As stated above, the problem lies with the way shutters work.
At or below the maximum sync speed -- whether that be 1/250, 1/200, 1/125, or whatever -- the first curtain fully opens, exposing the sensor, then the flash fires its very brief pulse, then the second curtain closes, covering the sensor. A faster shutter speed doesn't mean that the curtains are moving faster, only that the delay between first curtain opening and second curtain closing is shorter.
But above sync speed, the curtains can't move fast enough to do the job, so instead the second curtain starts to close before the first curtain is fully open, creating a moving slit that "wipes" across the sensor, exposing any given part of the sensor for the correct time for the shutter speed set.
That works great in sunlight or continuous artificial light, but when using flash it doesn't; the brief burst of light from the flash will only hit the part of the sensor that's under the slit at the moment it fires.
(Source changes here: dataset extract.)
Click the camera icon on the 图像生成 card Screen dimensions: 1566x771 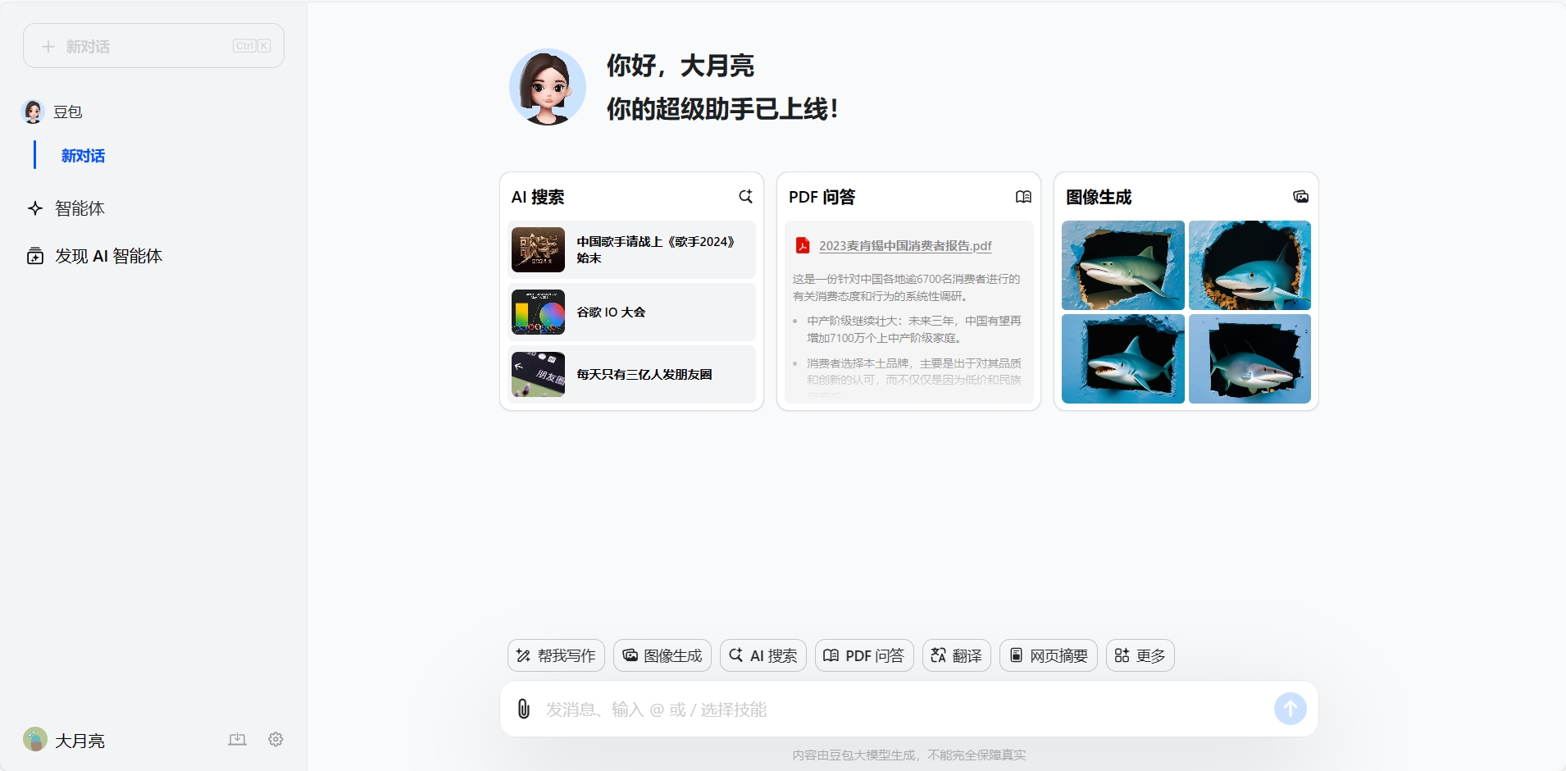point(1300,197)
Trigger latency can be an issue when operating just a bit above sync speed, because sometimes slow-acting strobes can be timed to fire in such a way that they stay at a relatively steady brightness as the curtains move across the sensor, but only if the timing is precise and usually only at low power settings with voltage-controlled strobes. Speedlites and IGBT/thyristor-controlled strobes work differently, and lower power settings will actually shorten the flash duration, making out of sync shutter speeds worse instead of better.
There are a few ways to get around the sync speed issue. The two most common are use of leaf-shutter lenses that can open and close at speeds of 1/500 to -- in the newest models -- 1/1600, or the use of High Speed Sync (Canon's term), Focal Plane Flash (Nikon's term), or other similar methods, where the Speedlite/Speedlight/flash gun is fired multple times in short succession (at vastly reduced power) to simulate continuous light during the entire shutter travel.
Some point and shoot cameras, and a few DSLRs, use an electronic "shutter" rather than an actual physical shutter, and they don't have the same sync speed issues because the sensor is always exposed; the sensor is just switched on and off electronically to simulate a given shutter speed. There are also "hybrid" designs that only have one curtain. Both of those systems have other issues, though, which is why most DSLRs still use a traditional mechanical shutter.
Lot's of info here, but hopefully it helps or at least points you in the right direction for further reading.